Hypothesis Testing & Confidence Intervals
This is where descriptive statistics turns into decision-making. Confidence intervals tell you what values are plausible. Hypothesis tests tell you whether the observed evidence is strong enough to challenge a model, a parameter, or a claim.
From data to statistical decisions
Confidence intervals
A confidence interval gives a range of plausible values for an unknown parameter. A 95% CI means that across many repeated samples, 95% of intervals constructed in the same way would contain the true parameter.
Width depends on three things: variability, sample size, and confidence level. More data or less noise means a narrower interval.
Hypothesis testing
Start with a null hypothesis: for example, “the model is correctly calibrated.” Then compute a test statistic and ask how unusual the observed data would be if that null were actually true.
The p-value measures exactly that: how extreme the data is under H₀. Small p-values suggest the data is difficult to reconcile with the null.
A useful order for learning inference
Start with interval thinking
Before “significance,” first learn how uncertainty around an estimate behaves. Confidence intervals make that visible.
Then learn the logic of H₀
A hypothesis test is not “is my model true?” It is “would this data be surprising if the null were true?”
Then separate α, β, and power
False alarms, missed problems, and detection ability are different things. Serious validation work depends on that distinction.
Only then move into regulatory tests
Traffic light rules, binomial backtests, Hosmer-Lemeshow, Wald, and LR tests all make more sense once the framework is already clear.
Confidence Interval Builder
Adjust the estimate, standard deviation, sample size, and confidence level. Watch the interval expand or contract as precision changes.
What a p-value actually means
A p-value is the tail area beyond the observed statistic, under the assumption that H₀ is true. It is not the probability that H₀ is true.
False alarms, missed problems, and detection power
Hypothesis testing is not only about α. It is also about β and power. A test can be “strict” but weak, or permissive but sensitive.
True negative
False negative
False positive
Power = 1 − β
Binomial PD backtest in action
This is one of the classic validation questions: the model predicts PD = p for a pool of n exposures, but the realised defaults are d. Is that still plausible under H₀?
Tests commonly used in validation
| Test | Null Hypothesis | When used | Statistic | Validation role |
|---|---|---|---|---|
| Binomial test | d ~ Binom(n, PD) | PD backtesting | exact p-value | Traffic light, calibration checks |
| z-test (proportion) | p̂ = PD | Large-n PD test | z = (p̂−PD)/SE | Quick approximation to binomial logic |
| Chi-squared / HL | Model fits grouped data | Bucket calibration | χ² | Calibration across grades or deciles |
| t-test | μ = μ₀ or μ₁ = μ₂ | Comparing means | t | Coefficient and sample mean significance |
| KS test | Same distribution | Separation testing | D = max|F₁−F₂| | Discrimination check |
| Wald test | β = 0 | Coefficient significance | β̂ / SE(β̂) | Predictor-level inference |
| Likelihood Ratio | Restricted model is enough | Model comparison | −2ΔLL | Does extra complexity help? |
| Anderson-Darling | Data follows target distribution | Normality checks | A² | Residual or assumption checking |
Concepts every validator should keep
Small p is not the whole story
A tiny p-value can reflect a trivial effect with a huge sample. Always combine significance with effect size and materiality.

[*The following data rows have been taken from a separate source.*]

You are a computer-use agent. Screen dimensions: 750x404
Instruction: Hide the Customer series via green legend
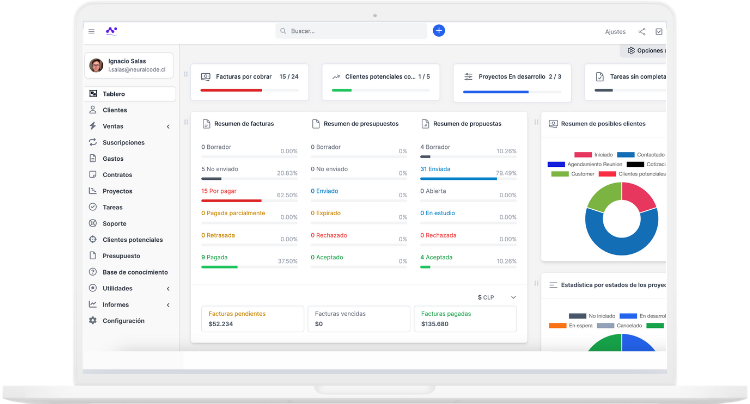coord(558,174)
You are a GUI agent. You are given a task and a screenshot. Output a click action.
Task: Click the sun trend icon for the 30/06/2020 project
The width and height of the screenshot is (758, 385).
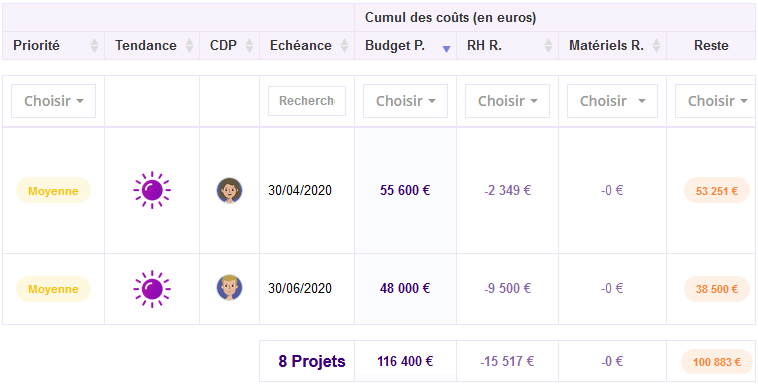[x=152, y=289]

False positives accumulate
If many segments or grades are tested separately, one or more may fail by chance alone. Context and correction matter.
Direction changes the test
Many risk settings care more about underestimation than overestimation, so one-sided tests can be more aligned with the real question.
Weak tests can “pass” bad models
Small portfolios or mild miscalibration often lead to low power. A non-significant result does not automatically mean the model is fine.
Statistical and economic materiality differ
A difference can be statistically detectable and still operationally irrelevant, or materially serious and statistically hard to prove in small samples.
No single test is enough
Good validation combines interval thinking, hypothesis tests, discrimination metrics, stability checks, and judgement.
What to leave this page with
Confidence intervals tell you what parameter values remain plausible. Hypothesis tests tell you whether the observed data is too difficult to reconcile with the null.
The useful order is: first learn interval uncertainty, then p-values, then Type I and Type II errors, then power, and only after that apply the tools to PD backtesting and validation tests.
Once that structure is clear, inferential statistics stops being a list of formulas and becomes a decision framework.